## TO DO
Give the data again exactly, from its opening line through the line in which "Sitene Ekle (438, 2540)" appears.

(Saved data entries)
= Beginning of Section =
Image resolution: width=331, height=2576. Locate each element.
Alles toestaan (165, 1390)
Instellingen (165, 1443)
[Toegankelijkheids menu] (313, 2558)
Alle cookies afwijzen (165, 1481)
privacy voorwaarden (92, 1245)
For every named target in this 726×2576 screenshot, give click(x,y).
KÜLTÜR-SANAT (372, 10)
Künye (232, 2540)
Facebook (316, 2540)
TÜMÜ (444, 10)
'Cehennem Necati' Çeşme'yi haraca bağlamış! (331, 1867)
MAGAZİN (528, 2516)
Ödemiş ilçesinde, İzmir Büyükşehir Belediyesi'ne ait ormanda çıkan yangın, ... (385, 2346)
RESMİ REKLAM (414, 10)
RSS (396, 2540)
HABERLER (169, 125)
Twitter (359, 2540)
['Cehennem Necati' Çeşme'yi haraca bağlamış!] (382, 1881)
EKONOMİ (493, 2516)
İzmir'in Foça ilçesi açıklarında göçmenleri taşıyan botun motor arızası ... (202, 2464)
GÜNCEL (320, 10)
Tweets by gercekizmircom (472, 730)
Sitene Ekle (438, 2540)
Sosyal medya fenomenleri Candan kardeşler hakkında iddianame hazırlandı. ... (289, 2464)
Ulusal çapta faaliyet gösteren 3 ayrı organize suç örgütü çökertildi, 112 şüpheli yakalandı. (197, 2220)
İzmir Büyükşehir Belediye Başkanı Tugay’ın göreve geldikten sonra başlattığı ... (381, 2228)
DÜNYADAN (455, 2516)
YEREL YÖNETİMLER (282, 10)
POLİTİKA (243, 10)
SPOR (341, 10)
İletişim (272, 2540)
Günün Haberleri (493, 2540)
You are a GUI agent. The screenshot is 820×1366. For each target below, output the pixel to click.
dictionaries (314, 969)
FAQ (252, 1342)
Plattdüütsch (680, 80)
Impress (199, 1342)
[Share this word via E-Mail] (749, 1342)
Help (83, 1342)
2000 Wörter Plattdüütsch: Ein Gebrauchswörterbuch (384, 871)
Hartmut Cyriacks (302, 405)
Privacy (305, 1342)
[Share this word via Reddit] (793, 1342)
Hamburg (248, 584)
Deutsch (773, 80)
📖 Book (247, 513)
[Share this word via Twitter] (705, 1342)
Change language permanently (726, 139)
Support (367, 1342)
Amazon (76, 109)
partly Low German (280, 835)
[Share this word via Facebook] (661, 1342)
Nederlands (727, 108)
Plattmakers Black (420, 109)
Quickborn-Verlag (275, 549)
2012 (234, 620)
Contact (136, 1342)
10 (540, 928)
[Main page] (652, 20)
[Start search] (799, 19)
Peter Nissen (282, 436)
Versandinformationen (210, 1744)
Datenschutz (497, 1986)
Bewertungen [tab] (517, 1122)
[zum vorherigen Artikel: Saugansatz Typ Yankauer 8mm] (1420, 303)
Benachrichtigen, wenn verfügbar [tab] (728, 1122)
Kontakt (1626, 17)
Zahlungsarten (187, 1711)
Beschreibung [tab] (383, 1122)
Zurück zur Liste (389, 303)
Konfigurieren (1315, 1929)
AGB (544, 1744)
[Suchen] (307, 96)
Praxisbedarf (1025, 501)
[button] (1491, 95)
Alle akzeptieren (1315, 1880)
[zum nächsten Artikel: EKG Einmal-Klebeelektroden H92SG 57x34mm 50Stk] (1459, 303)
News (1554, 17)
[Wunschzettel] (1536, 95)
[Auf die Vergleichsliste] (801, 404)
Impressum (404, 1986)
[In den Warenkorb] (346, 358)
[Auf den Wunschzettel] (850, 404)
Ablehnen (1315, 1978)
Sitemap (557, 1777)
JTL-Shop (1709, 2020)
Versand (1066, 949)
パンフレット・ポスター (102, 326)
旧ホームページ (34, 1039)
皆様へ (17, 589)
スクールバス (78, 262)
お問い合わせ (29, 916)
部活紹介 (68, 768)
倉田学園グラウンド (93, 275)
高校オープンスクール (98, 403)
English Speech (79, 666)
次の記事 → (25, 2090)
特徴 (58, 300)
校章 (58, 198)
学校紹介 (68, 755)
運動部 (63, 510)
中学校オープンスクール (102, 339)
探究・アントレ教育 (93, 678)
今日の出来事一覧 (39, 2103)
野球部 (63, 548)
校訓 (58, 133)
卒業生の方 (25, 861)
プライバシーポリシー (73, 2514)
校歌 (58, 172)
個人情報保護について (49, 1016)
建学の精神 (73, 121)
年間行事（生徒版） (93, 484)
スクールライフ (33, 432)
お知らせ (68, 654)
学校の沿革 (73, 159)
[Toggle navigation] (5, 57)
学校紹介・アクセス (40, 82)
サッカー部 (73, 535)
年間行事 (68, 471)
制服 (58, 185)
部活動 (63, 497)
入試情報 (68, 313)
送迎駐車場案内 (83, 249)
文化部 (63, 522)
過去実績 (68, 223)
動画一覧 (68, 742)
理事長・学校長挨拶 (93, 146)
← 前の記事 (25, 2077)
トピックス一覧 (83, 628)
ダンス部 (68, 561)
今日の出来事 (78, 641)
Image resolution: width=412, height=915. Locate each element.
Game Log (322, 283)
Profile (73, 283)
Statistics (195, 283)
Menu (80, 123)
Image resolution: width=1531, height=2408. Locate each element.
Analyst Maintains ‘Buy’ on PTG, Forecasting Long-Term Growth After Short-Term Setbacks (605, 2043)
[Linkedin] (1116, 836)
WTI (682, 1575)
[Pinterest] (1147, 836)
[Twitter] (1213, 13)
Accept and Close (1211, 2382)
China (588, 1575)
= End of Section =
## TASK OUTPUT
Image resolution: width=331, height=2576. Locate each element.
Alles toestaan (165, 1390)
Instellingen (165, 1443)
[Toegankelijkheids menu] (313, 2558)
Alle cookies afwijzen (165, 1481)
privacy voorwaarden (92, 1245)
For every named target in this 726×2576 screenshot, give click(x,y).
KÜLTÜR-SANAT (372, 10)
Künye (232, 2540)
Facebook (316, 2540)
TÜMÜ (444, 10)
'Cehennem Necati' Çeşme'yi haraca bağlamış! (331, 1867)
MAGAZİN (528, 2516)
Ödemiş ilçesinde, İzmir Büyükşehir Belediyesi'ne ait ormanda çıkan yangın, ... (385, 2346)
RESMİ REKLAM (414, 10)
RSS (396, 2540)
HABERLER (169, 125)
Twitter (359, 2540)
['Cehennem Necati' Çeşme'yi haraca bağlamış!] (382, 1881)
EKONOMİ (493, 2516)
İzmir'in Foça ilçesi açıklarında göçmenleri taşıyan botun motor arızası ... (202, 2464)
GÜNCEL (320, 10)
Tweets by gercekizmircom (472, 730)
Sitene Ekle (438, 2540)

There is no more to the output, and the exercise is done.